Subscription economy quietly booms under lockdown

Published on the 21/10/2020 | Written by Jonathan Cotton


Subscription industry boom

2020 is the year of the accelerated trend…

From health tech to remote working, smart manufacturing to supply chain digitisation, amongst the devastation of Covid-19, new ways of living and working have been coming into their own.

As markets almost universally contract, one area seems to have remained strong – and even thrived – through the uncertainty of 2020: Subscription-based services.

It’s been a quiet revolution, but significant nonetheless.

“Just 8.5 percent of companies are sticking with the traditional model.”

Just as Netflix has changed the way we consume TV and movie media (and chill), the recurring revenue model is changing our relationship to a lot of things.

“The first products to achieve true scale in the subscription economy were digital,” says digi-tech researcher Juniper in its recent Subscription Economy, an analysis of the growth potential and wider impact of the model. “Successes such as Netflix and Spotify popularised the concept beyond traditional subscriptions to periodical publications in the public eye.”

The Netflixification of everything? Let’s not call it that, but whatever you do call it, it’s a model that can apply to a lot of different commercial categories. Generally speaking, services and goods that use the subscription model generally fall into one of three classifications: Replenishment services (razors, FMCG, undies), access services (digital subscriptions such as software or digital streaming) and curation services (pop culture packs, wine etc).

September’s 2020 edition of the Subscription Economy Index (produced by subscription software company Zuora), finds that subscription companies are outperforming their product-based brethren.

“Everywhere we look we see new ways the subscription economy is expanding into new spheres and putting down deeper roots as a core part of the global economy,” says Carl Gold, chief data scientist at Zuora.

“We see the subscription economy flourishing far beyond its birthplace in new regions like Europe and Asia. And in the US we are finding the subscription economy is now the leading edge of the national economy, leading in growth rates and leading the way in and out of economic cycles.

“All these data points suggest the subscription economy is getting bigger and more important than anyone expected.”

According to the research, SaaS companies with multiple markets in particular have been enjoying revenue spikes thanks to the subscription model, even while the economy in general shrinks.

“Even as SaaS sales to small businesses slowed due to Covid-19 closures, SaaS companies that serve multiple customer types – consumers, small and medium-sized businesses, and enterprises – reached record account growth.”

These ‘B2Every’ companies saw a huge surge in account growth as Covid-19 requirements drove most companies to quickly adapt and leverage remote workforce solutions.

“Overall, new customer acquisition in B2Every SaaS was nearly 2.4 times that of 2019’s rate.

“This trend is likely to continue.”

In 2020, infinite scalability and hyper-resilience is nothing to sneeze at.

“Evolving customer behaviors and dynamic market conditions mean subscription models are increasingly key to tech companies’ ability to increase revenue streams, build long-term customer relationships and ensure smooth, frictionless delivery of products and services,” say researchers at Ernst & Young.

EY’s research shows a tech industry eager to make the shift, with 12 percent of respondent companies having already shifted to subscriptions, over 50 percent in progress, and almost 30 percent considering it.

“This leaves just 8.5 percent of companies sticking with the traditional model,” says the research.

These are early days of course, and the potential is huge.
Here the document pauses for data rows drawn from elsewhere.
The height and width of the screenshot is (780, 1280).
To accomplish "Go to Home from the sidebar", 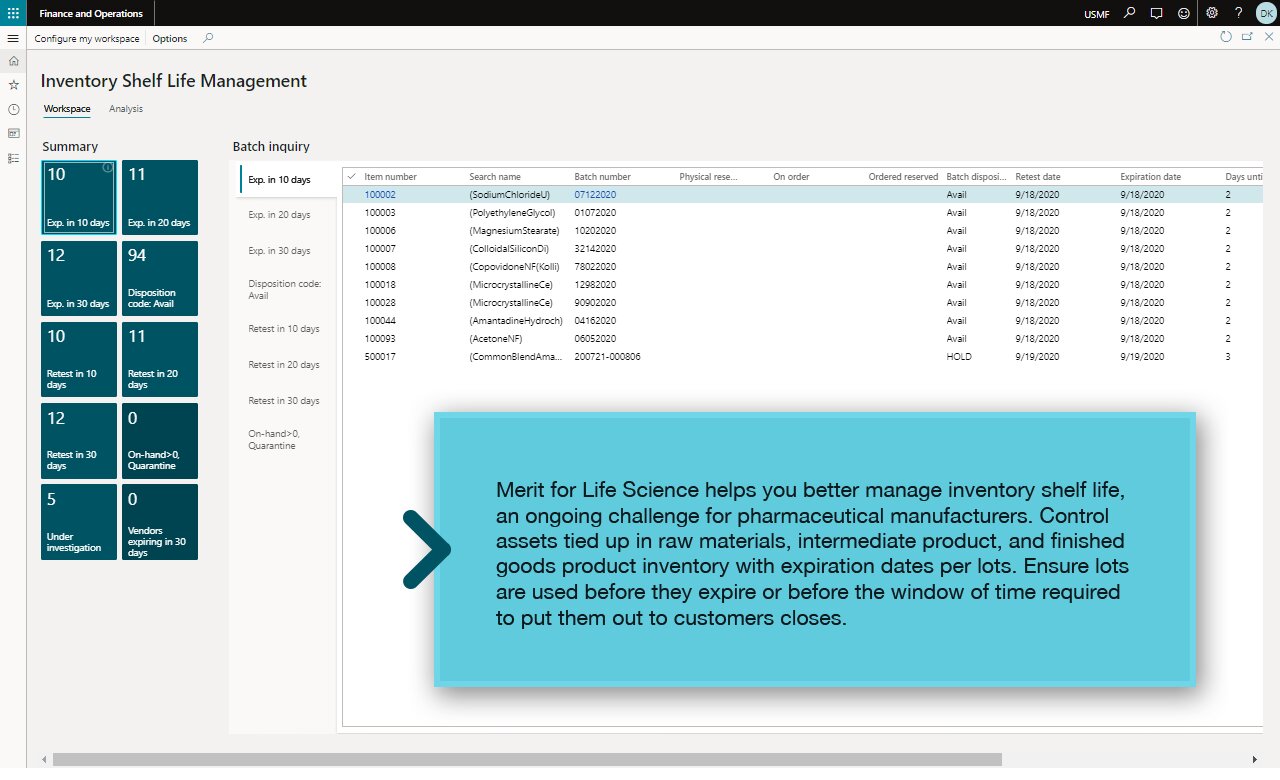I will point(13,61).
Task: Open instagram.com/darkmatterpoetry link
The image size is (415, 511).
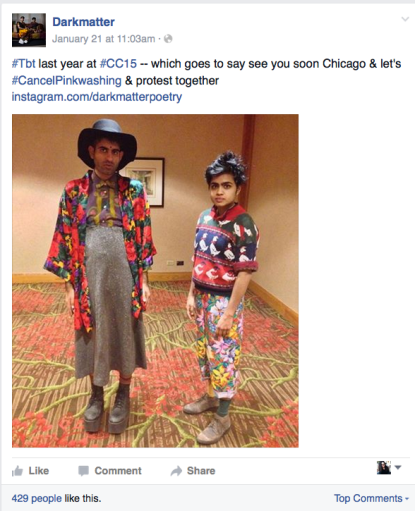Action: [x=97, y=97]
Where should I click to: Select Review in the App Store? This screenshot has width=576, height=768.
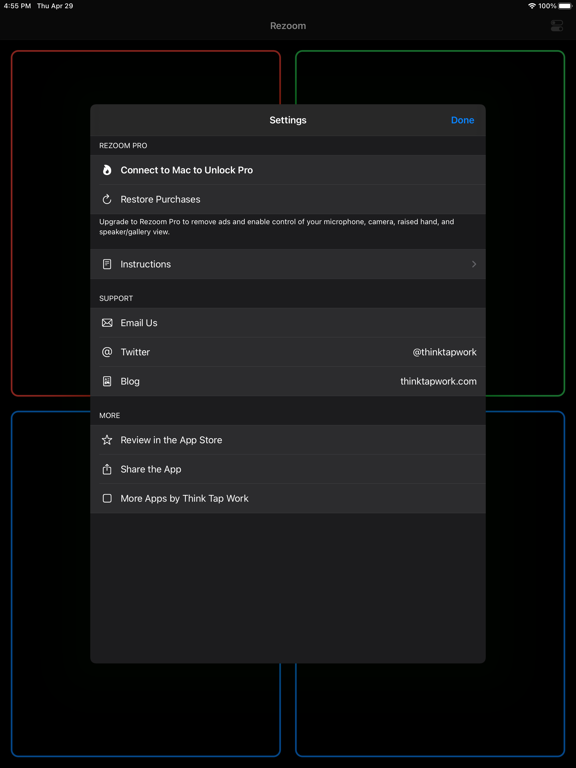pyautogui.click(x=288, y=440)
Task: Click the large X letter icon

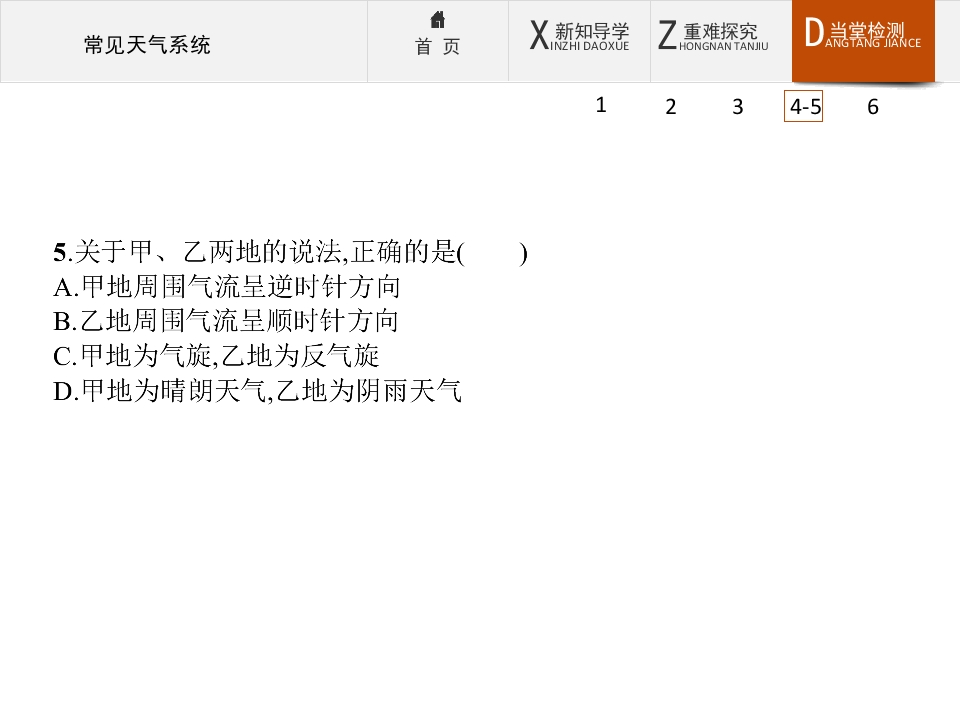Action: (x=539, y=35)
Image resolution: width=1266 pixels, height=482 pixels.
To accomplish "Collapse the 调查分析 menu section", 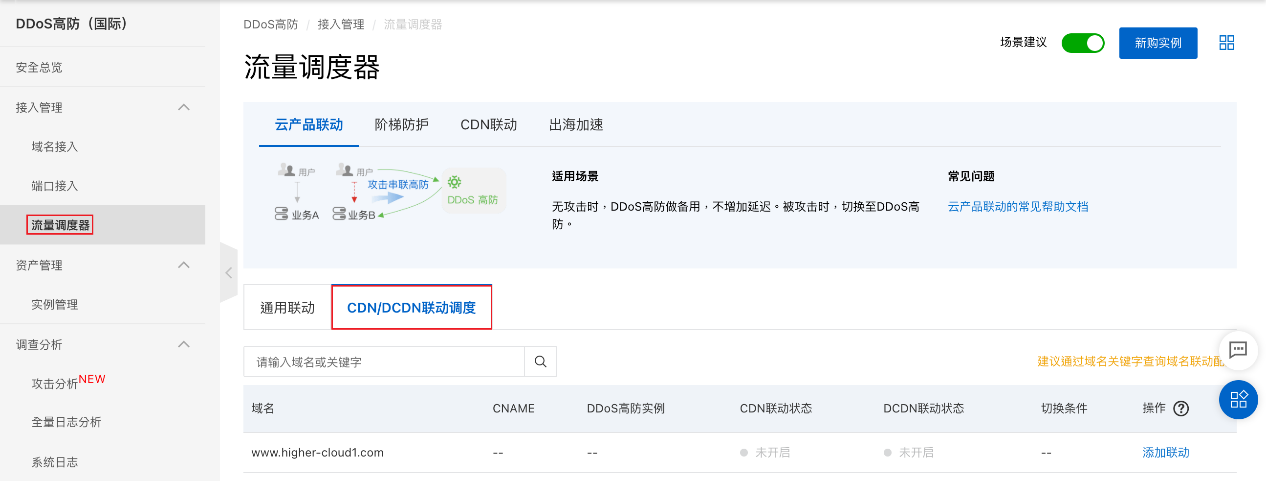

Gartner predicts that by 2023, 75 percent of organisations that sell direct to consumers will offer subscription services. Juniper says that it expects the market for consumer subscriptions for physical goods to grow from an expected US$64 billion in 2020 to more than US$263 billion in 2025.
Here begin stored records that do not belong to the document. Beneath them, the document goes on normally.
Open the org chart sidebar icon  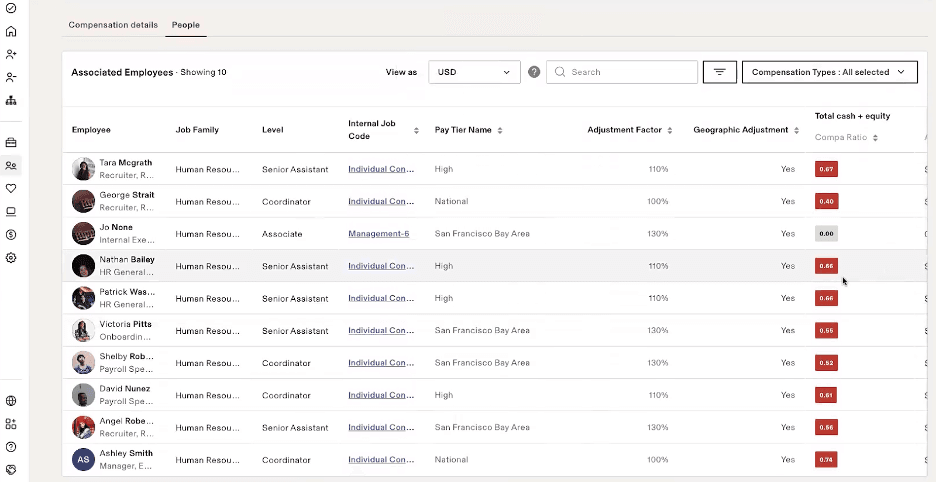(11, 100)
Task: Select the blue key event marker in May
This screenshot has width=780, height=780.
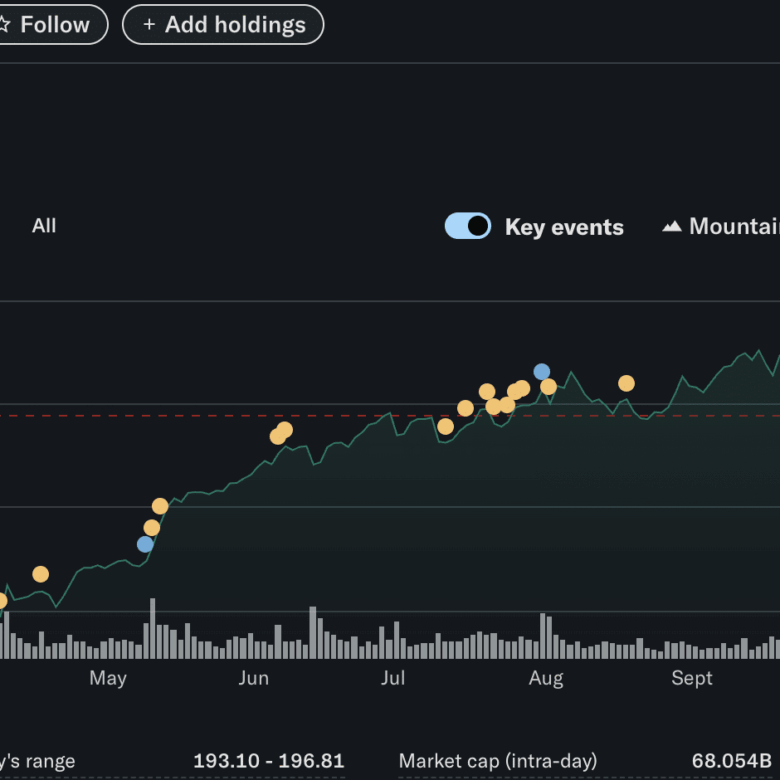Action: (x=146, y=544)
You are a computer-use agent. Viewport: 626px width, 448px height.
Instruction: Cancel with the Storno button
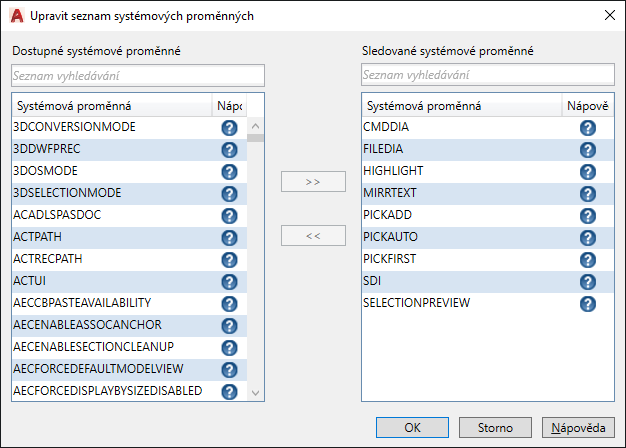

“There are few industries that are not amenable to a subscription model, making subscriptions a possibility for many different types of goods.

“Juniper Research expects a global average of two physical goods box subscriptions per subscriber by the end of 2025, in the same way that multiple digital video subscriptions are common.”

For firms planning on developing subscription services however, it’s important to develop the right mindset.

“It’s important to shift growth strategies from ‘landing new customers with hit products’ to ‘expanding relationships with existing customers’,” advises Amy Konary, VP of customer business innovation at Zoura.

“Given the current market conditions, it will be easier to sell to a customer base that is already seeing value from your services than convincing new prospects to invest in a new service. And it’s always less costly to keep an existing customer rather than find a brand new one.”

Similarly, the price to acquire new customers, with a focus on long term relationships, says Konary.

“Pricing and packaging play a key role in subscription success. Given the current market conditions, it’s best that businesses price to increase subscriber acquisition with a long-term monetisation strategy. Typically, this would take the form of entry-level or free tiers that drive adoption and experimentation with logical upsell motions clearly defined.”